The coolest thing about being a candidate for a position that you’re relocating for (minus the thrill of a new city, new people, new life) has got to be a phone interview. I have recently gone through a total of six phone interviews for my newest position, and I’m here to tell you, it’s not scary. I used these tips to prepare, and now I have compiled a list of my own. (Thanks, Penelope, for getting me all squared away!)

  1. Go somewhere quiet. For me, this was my car, for all six interviews. A lot of important business happens in my car, because it’s a quiet place away from the classroom, work and my apartment. I can’t get a good silent spot on campus unless I’m in my car. If I tried to do an interview at work, I’d have servers yelling about medium-rare steaks, which is not the best background noise.
  2. Dress the part, if you want. For me, I’m not comfortable in super-formal business attire. I never have been. So I wore what I am comfortable in, business casual. I wore something that I look great in, I was having a great hair/makeup day, and you could tell. You can hear confidence on the other end.
  3. Have water handy. I get wicked dry mouth when I’m talking for a long time, so I had water handy. I also am prone to little cough-attacks, the little tickle in my throat comes up at the most inopportune times, (think finals in a 1200-seat auditorium… are you SERIOUS?) so I was prepared. But not slurping it. Don’t slurp water, or chew gum, or smoke, etc when you’re on a phone interview.
  4. Smile. If you’re smiling, your voice sounds upbeat. Really. It’s a huge difference. Think about when you call a friend and you know they’re upset. It’s the same thing. You can hear emotions.
  5. Don’t be afraid to think about your answers. Yeah the pause will feel like forever since the person on the other end can’t see you thinking as they would if you were face-to-face, but don’t just jump into an answer because you’re afraid of the pause. Believe me, they’d rather wait for an awesome, well-thought-out answer than to hear you ramble while you try to gather your thoughts.

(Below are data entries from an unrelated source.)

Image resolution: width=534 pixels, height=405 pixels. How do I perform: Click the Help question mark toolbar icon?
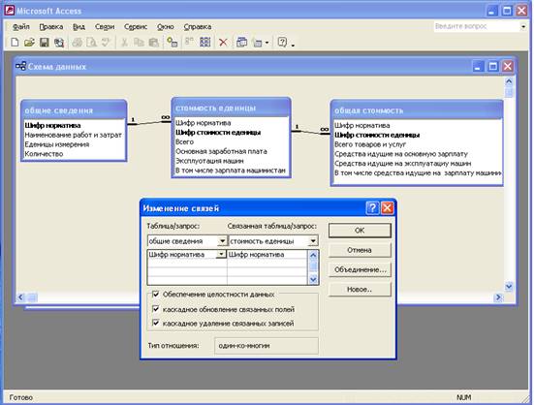282,43
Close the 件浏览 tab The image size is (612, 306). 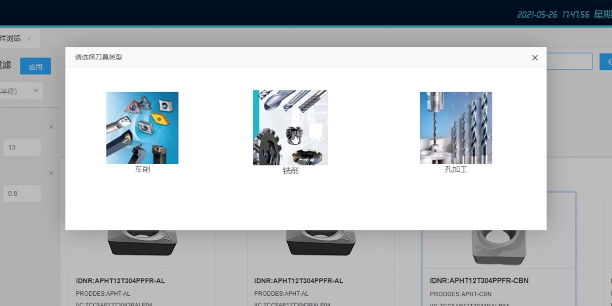coord(29,39)
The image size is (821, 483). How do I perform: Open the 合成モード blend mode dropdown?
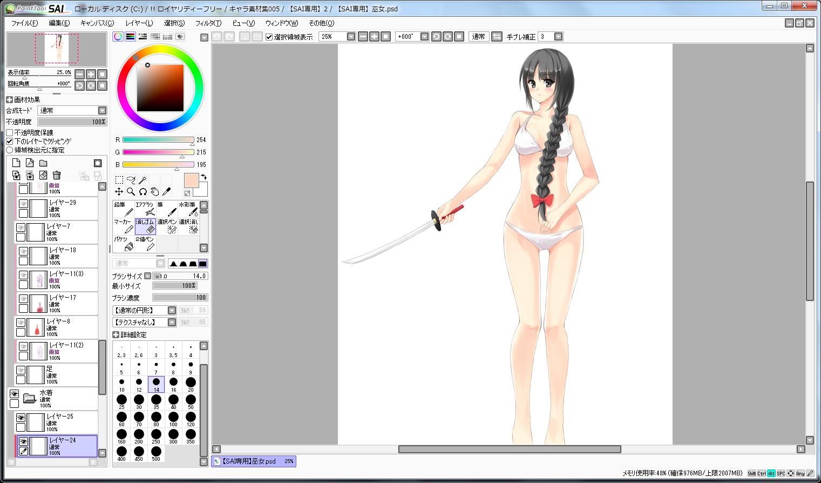73,110
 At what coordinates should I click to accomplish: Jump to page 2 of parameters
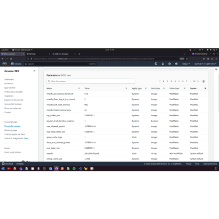click(x=167, y=81)
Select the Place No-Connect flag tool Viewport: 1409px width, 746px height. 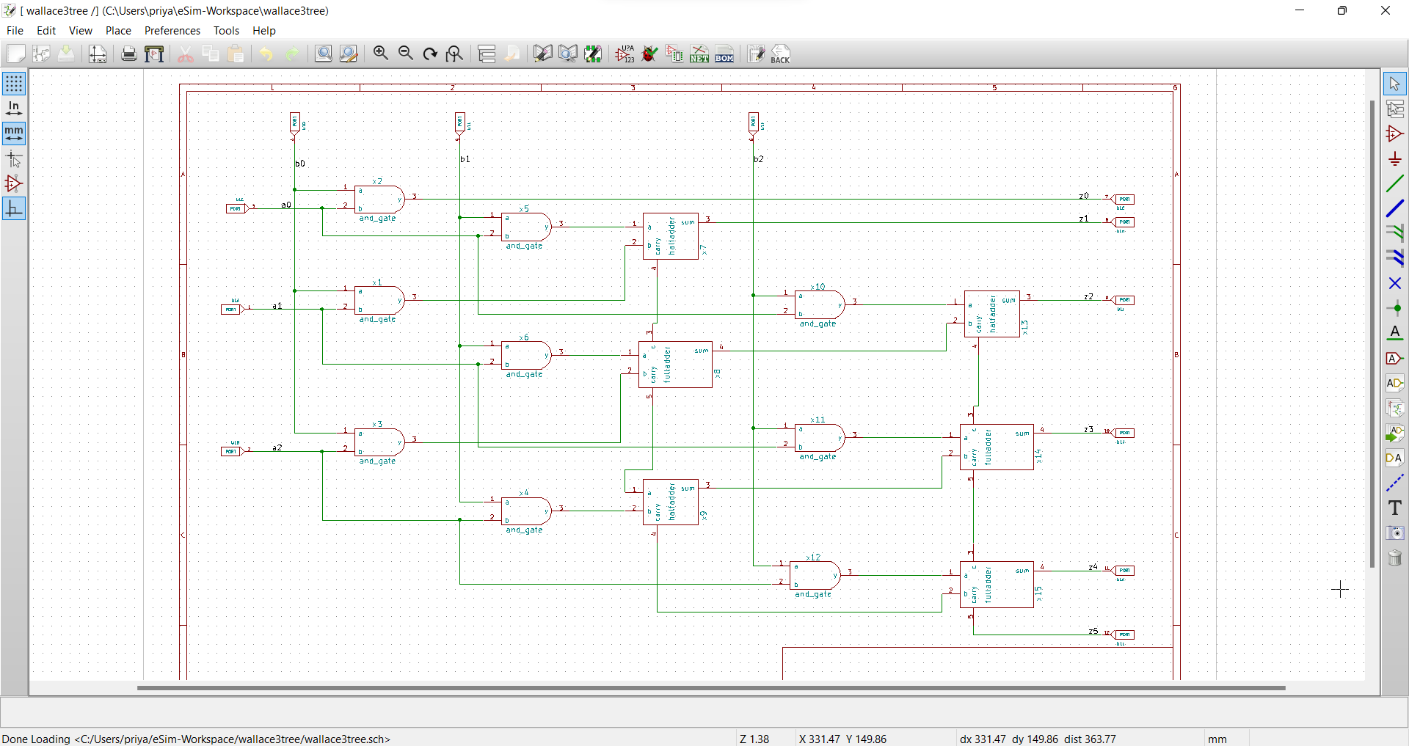coord(1395,282)
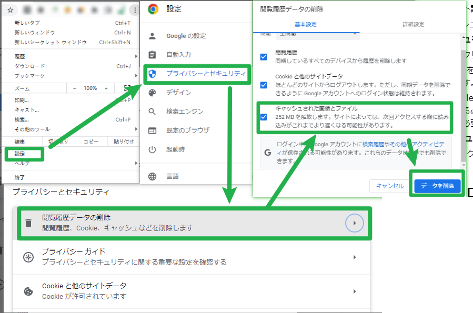473x313 pixels.
Task: Click the globe icon next to 言語
Action: [x=153, y=176]
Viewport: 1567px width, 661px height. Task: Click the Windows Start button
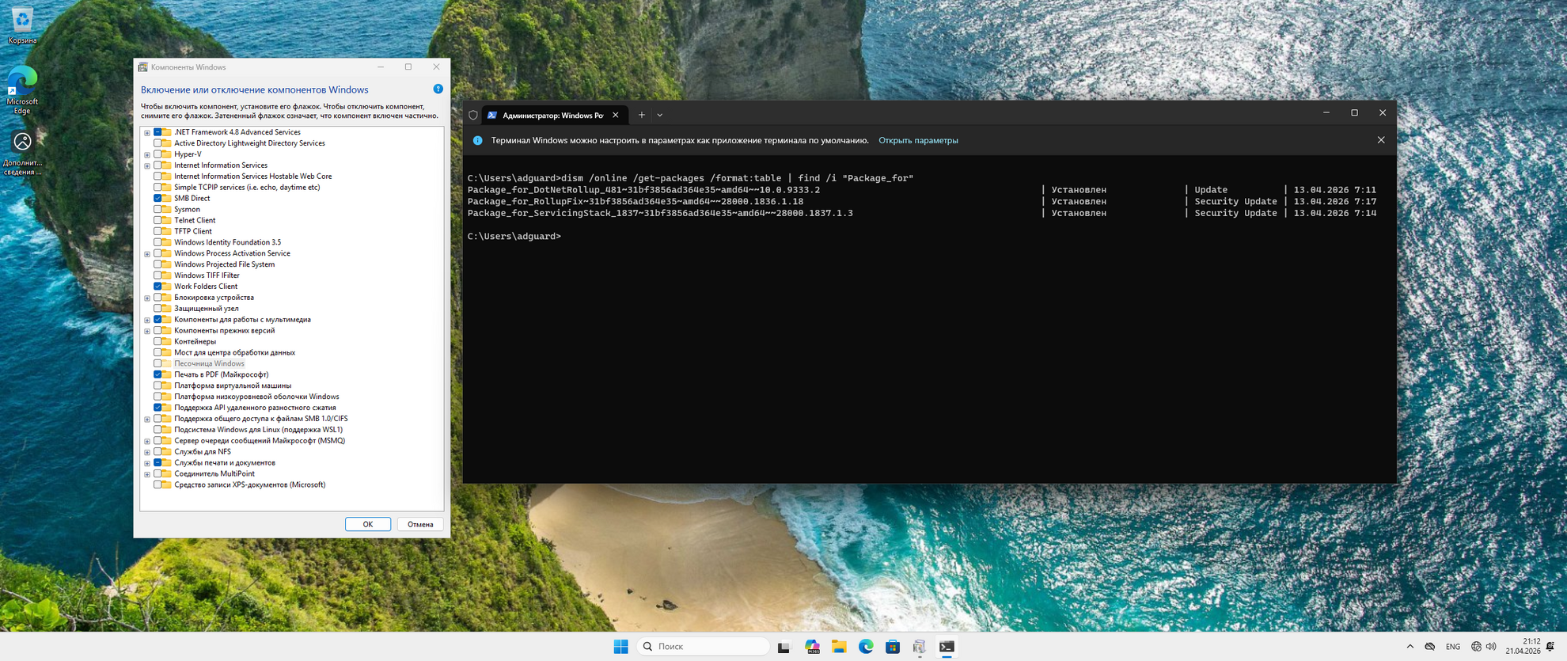[620, 647]
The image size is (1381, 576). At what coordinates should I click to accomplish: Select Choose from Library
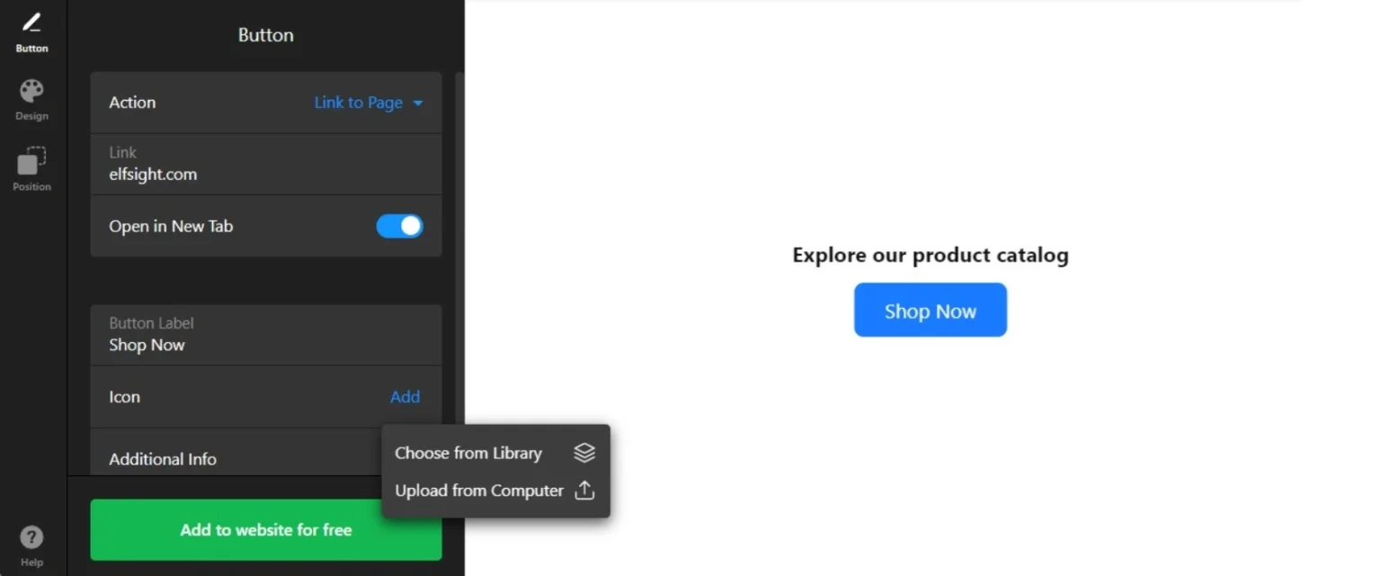point(468,453)
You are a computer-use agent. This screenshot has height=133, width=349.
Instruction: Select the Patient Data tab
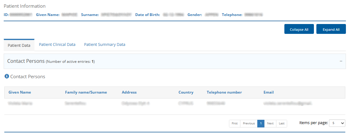(19, 45)
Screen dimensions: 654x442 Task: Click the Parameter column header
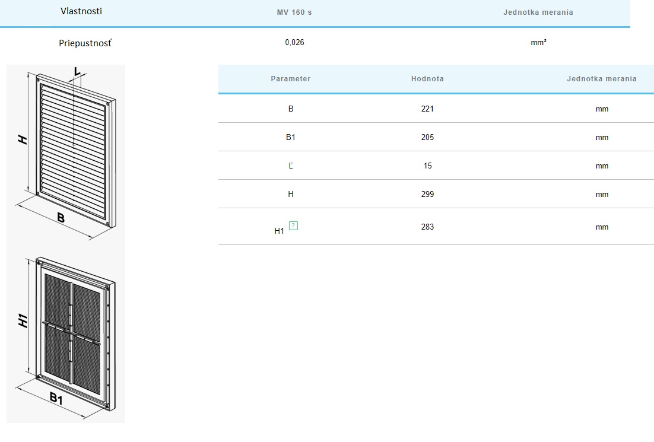[x=290, y=79]
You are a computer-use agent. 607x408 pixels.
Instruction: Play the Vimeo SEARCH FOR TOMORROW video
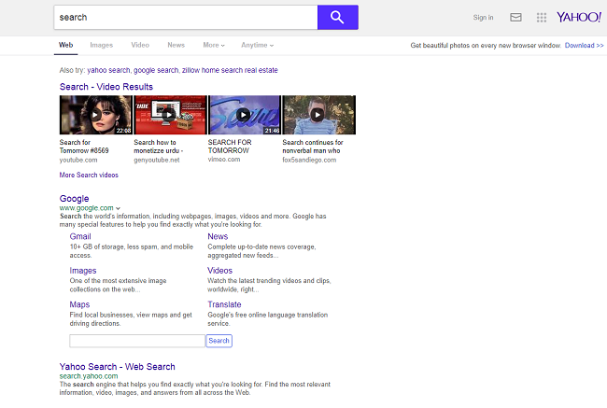243,116
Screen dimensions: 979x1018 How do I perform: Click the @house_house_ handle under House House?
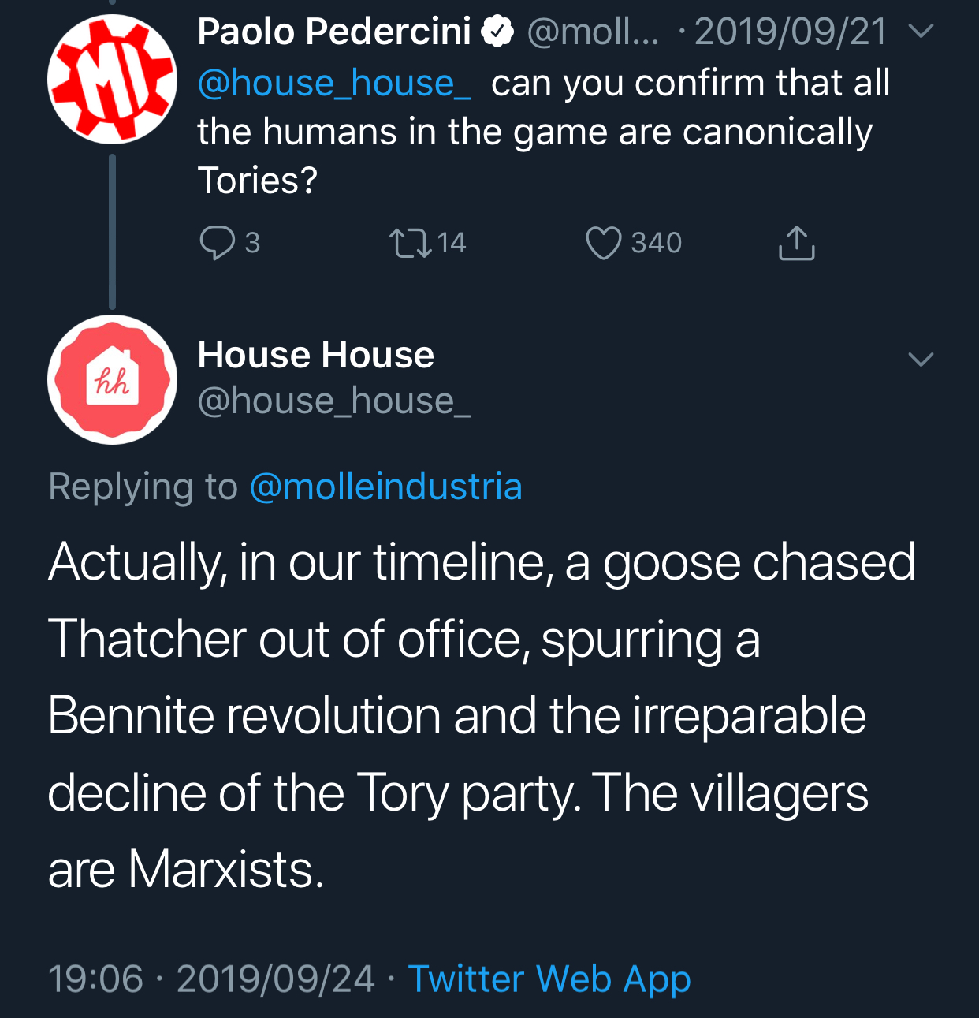pyautogui.click(x=334, y=401)
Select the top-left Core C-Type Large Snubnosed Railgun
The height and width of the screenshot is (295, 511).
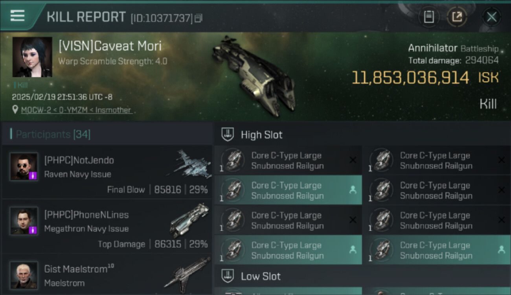[287, 160]
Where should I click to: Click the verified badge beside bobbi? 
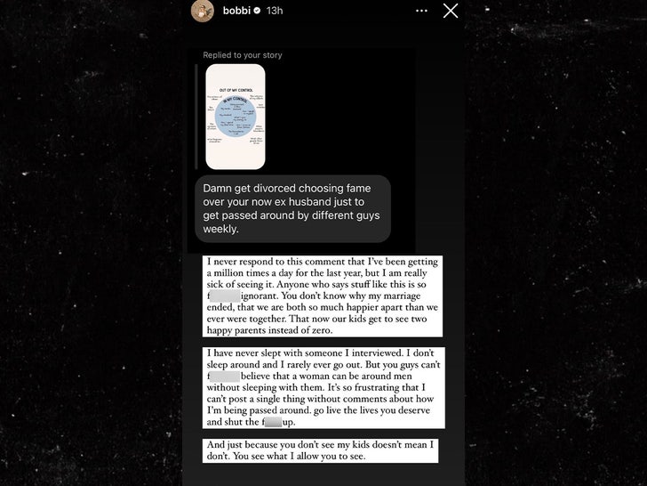257,11
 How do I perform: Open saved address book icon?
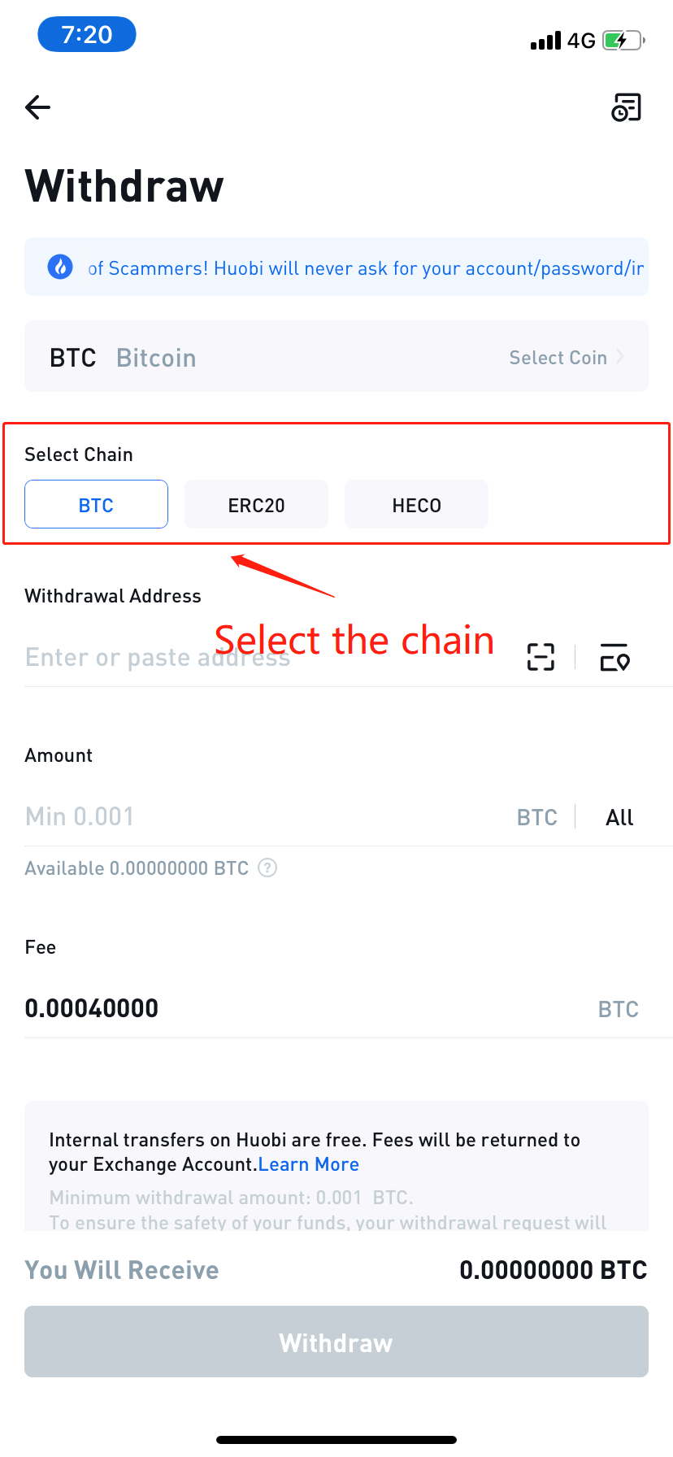click(x=614, y=657)
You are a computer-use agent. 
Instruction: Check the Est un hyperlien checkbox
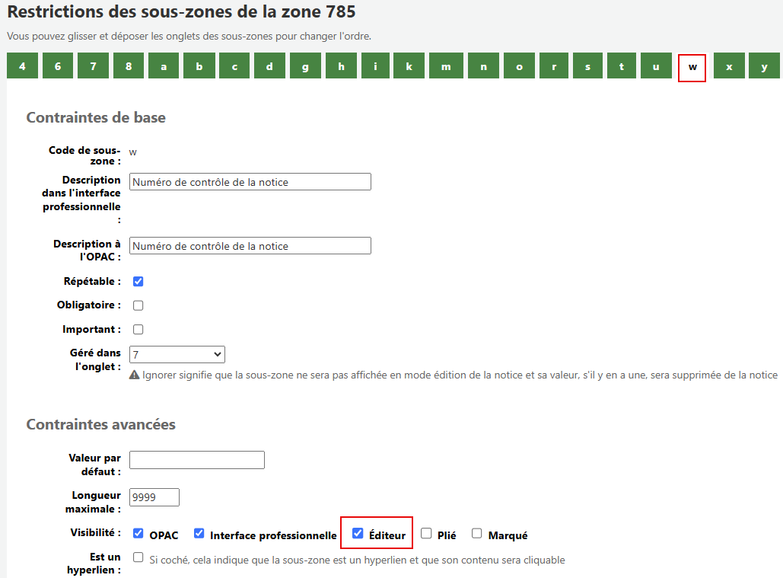pos(138,557)
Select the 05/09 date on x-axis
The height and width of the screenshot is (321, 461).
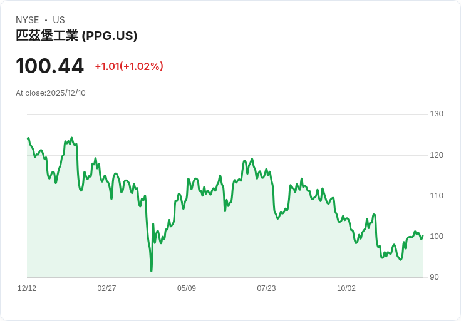pos(187,288)
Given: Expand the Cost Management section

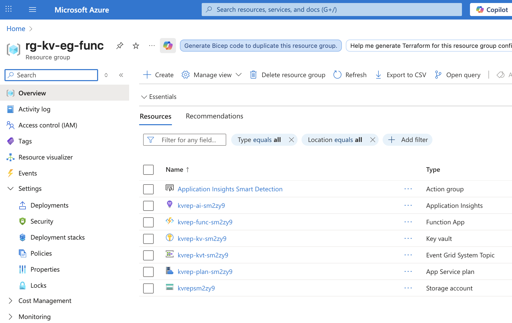Looking at the screenshot, I should coord(11,301).
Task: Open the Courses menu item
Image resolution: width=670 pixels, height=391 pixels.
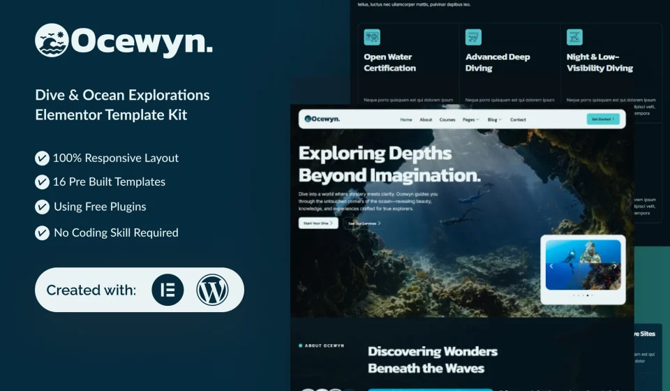Action: pyautogui.click(x=447, y=119)
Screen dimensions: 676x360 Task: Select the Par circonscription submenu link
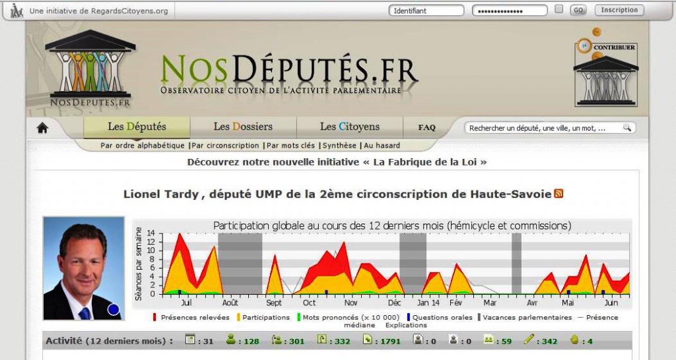pos(225,146)
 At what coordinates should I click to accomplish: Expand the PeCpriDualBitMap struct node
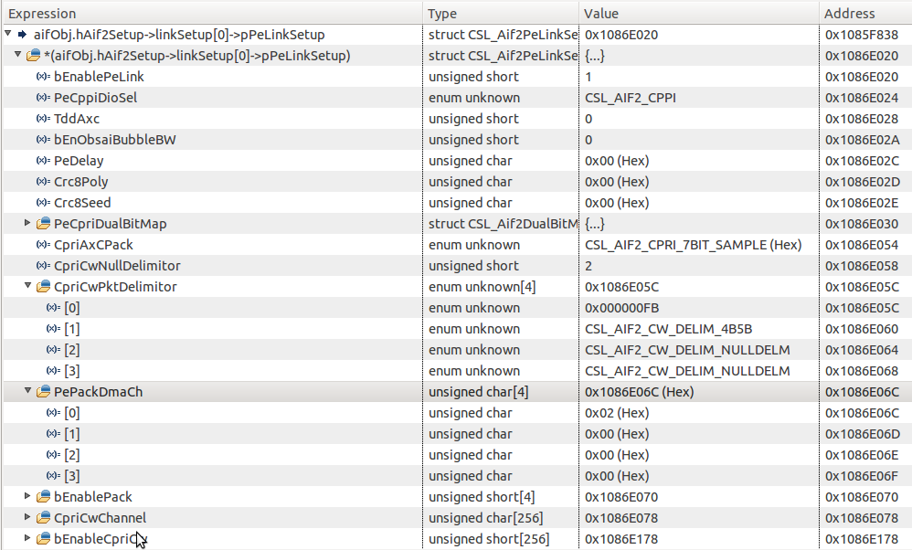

  6. Ask questions. The normal interview rules still apply. Everything you do in an in-person interview needs to be done on the phone, with twice the enthusiasm. Ask questions about the person interviewing you. Make sure your questions are relevant to the conversation. An interview should be about two-way communication, so help facilitate that. Don’t just answer, ask as well.
  7. Follow up. Immediately. The best thing about my iPhone is as soon as I got off the phone with my interviewers, I sent them an email thanking them for the opportunity to learn more about the company and for the experience. Be sure to include something that you found particularly interesting. It shows that you were paying attention.

Do you have any other tips for phone interviews? What is your preferred method of interviewing – in person or on the phone? Do you rock interviews or do they scare you?